Word and element location records:
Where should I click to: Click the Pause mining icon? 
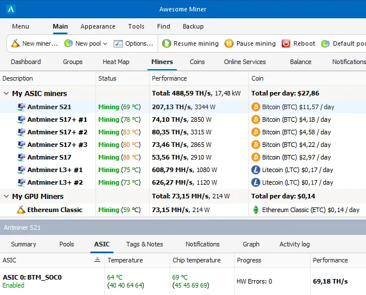[229, 43]
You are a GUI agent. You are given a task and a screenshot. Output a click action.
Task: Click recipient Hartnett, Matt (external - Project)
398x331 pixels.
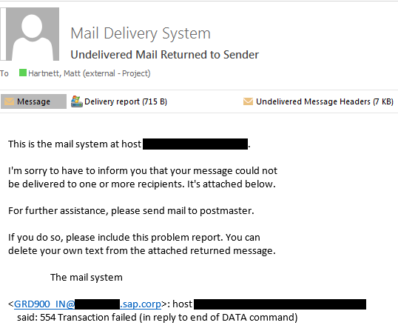[90, 73]
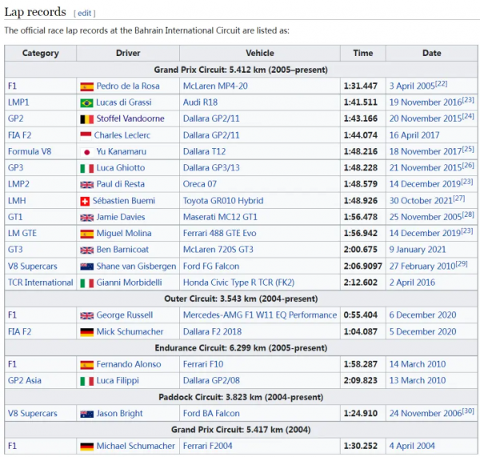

Goal of the exercise: Echo these lines back word for word, leaving out the pictures.

Result of the exercise:
Where should I click to: Click the Pause mining icon? 
[229, 43]
You are a GUI agent. You are given a task and a screenshot. Output a click action.
Task: Click recipient Hartnett, Matt (external - Project)
398x331 pixels.
[90, 73]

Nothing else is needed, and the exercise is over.